WE ARE COMMITTED TO PROTECTING AND RESPECTING YOUR PRIVACY AT ALL TIMES
Last updated March 2021
Modality Privacy Notice
At Modality we are committed to protecting and respecting your privacy at all times.
This notice provides an outline of when and why we collect personal information, how we use it and the conditions under which we may disclose it to third parties. It is important that you read this notice together with our Website Terms and Conditions.
If you have any questions regarding this notice or our privacy practices in general, please email us at firstname.lastname@example.org.
Who are we?
This notice is issued on behalf of the Modality group of companies, part of the Nasstar Group, so when we mention “Modality”, “we”, “us” or “our” in this privacy notice, we are referring to the relevant Modality company in the Nasstar Group responsible for processing your data. Details of the Nasstar group of companies can be found here. Modality Systems Limited is the controller, and responsible for this website. This means we decide how your personal data is processed and for what purposes. In some circumstances, we also act as a processor in respect of our customers’ personal data, with the customer acting as a controller.
What is personal data?
Personal data relates to an individual who can be identified from that data.

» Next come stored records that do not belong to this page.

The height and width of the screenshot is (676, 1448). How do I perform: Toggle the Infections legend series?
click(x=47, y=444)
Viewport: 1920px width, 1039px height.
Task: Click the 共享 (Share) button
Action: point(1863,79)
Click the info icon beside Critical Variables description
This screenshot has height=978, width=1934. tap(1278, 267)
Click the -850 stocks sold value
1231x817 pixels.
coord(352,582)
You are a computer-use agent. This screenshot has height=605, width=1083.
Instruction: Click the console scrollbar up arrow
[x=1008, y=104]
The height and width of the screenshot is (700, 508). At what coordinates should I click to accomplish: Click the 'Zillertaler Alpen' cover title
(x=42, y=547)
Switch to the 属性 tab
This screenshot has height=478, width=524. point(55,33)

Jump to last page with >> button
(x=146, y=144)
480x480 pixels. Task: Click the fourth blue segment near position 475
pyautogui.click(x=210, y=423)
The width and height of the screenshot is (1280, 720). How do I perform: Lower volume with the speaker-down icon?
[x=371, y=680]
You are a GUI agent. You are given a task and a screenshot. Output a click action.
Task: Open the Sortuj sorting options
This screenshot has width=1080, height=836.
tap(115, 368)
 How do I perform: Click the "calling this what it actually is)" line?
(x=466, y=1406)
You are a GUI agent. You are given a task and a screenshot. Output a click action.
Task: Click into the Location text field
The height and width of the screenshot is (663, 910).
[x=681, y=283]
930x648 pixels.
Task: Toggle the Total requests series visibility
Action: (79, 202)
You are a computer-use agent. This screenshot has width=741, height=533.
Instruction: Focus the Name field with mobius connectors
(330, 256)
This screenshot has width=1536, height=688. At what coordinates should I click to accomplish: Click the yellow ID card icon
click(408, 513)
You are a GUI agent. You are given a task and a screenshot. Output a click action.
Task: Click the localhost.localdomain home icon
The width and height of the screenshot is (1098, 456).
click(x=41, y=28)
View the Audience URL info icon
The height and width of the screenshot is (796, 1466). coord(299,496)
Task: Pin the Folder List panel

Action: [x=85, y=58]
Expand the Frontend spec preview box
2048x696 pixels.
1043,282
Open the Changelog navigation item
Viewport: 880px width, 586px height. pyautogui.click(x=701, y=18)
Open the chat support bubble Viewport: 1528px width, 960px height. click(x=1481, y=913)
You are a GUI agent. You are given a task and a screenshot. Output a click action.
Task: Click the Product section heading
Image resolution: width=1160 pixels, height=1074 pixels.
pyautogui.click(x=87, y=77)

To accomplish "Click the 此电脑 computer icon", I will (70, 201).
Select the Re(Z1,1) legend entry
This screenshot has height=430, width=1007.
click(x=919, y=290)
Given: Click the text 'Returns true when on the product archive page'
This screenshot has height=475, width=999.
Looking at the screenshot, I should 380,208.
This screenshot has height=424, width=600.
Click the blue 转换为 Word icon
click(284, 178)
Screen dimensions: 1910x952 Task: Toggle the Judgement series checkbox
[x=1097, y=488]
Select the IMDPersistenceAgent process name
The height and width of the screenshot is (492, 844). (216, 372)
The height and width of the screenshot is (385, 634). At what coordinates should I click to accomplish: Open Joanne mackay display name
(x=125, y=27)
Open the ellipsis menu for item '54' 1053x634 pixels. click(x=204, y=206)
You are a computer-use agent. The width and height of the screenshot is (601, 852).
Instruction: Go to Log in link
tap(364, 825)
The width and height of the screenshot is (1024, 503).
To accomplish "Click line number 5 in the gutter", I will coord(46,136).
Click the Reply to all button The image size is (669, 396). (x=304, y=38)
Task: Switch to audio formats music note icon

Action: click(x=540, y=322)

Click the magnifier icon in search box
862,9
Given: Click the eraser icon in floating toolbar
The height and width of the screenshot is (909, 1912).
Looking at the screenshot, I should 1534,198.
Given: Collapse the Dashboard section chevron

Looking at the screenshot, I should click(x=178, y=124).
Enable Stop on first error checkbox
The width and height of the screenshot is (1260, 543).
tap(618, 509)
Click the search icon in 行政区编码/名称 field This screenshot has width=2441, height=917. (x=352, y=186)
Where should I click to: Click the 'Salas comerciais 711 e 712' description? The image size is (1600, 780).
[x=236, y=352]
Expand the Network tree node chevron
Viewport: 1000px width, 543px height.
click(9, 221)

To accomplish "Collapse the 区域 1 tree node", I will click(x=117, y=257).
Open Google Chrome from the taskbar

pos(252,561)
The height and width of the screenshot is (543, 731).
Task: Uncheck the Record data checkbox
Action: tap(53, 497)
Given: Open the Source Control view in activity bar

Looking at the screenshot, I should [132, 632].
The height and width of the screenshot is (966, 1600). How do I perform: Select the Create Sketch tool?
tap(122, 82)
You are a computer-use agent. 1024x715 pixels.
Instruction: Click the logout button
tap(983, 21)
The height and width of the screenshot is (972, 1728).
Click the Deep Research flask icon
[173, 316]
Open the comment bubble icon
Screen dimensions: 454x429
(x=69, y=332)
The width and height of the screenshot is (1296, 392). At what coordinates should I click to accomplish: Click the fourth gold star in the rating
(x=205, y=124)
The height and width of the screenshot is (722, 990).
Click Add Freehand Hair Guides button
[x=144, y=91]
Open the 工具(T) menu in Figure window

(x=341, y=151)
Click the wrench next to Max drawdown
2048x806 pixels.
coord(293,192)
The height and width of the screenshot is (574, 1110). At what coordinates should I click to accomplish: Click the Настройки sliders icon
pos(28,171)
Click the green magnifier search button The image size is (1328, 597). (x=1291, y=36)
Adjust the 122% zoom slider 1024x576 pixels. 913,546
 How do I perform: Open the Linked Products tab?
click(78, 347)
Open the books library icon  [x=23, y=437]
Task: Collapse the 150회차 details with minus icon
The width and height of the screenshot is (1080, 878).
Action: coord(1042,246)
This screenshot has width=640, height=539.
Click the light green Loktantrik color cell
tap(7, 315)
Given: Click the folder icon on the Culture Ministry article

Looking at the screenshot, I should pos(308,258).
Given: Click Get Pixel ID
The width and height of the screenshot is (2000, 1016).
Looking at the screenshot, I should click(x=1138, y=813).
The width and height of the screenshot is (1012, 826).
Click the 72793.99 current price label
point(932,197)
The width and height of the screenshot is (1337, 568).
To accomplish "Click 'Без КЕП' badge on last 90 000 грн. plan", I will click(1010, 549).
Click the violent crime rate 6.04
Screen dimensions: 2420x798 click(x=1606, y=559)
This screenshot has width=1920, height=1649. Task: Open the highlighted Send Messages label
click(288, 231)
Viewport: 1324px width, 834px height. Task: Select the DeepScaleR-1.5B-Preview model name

Identification can be by the information alone or in conjunction with any other information in the data controller’s possession or likely to come into such possession.
The processing of personal data in the UK is governed by the General Data Protection Regulation 2016/679 (the “GDPR”) as incorporated into UK law, the Data Protection Act 2018 (“DPA”) and also by the Privacy and Electronic Communications (EC Directive) Regulations 2003. It is also governed by the Personal Data Protection Act 2010 in Malaysia, the Privacy Act 1988 in Australia and data protection legislation in the relevant States and Territories of the United States of America.
Contact details of the Data Protection Officer (‘DPO’)
If you have any queries or questions about this notice then please contact our DPO by emailing email@example.com.
What personal data do we collect and how do we collect it?
We collect and process a range of information about you. This includes:
- your name and contact details, including email address and telephone number;
- your IP address, operating system and browser type;
- your traffic data, location data, weblogs and other communication data, the resources that you access;
- details of any contact including a record of the correspondence;
We collect this information in a variety of ways. For example, data is collected through online forms, website cookies, from correspondence with you, through subscription to our newsletters and through event registrations.
To enable the provision of products and services to you, we may also collect and process other personal data to enable the performance of the contract between you and us. This will be communicated and agreed through specific contract documentation and / or specific Privacy Notices.
In some cases, we collect personal data about you from third parties, such as analytics providers, lead generation companies, partners and event organisers.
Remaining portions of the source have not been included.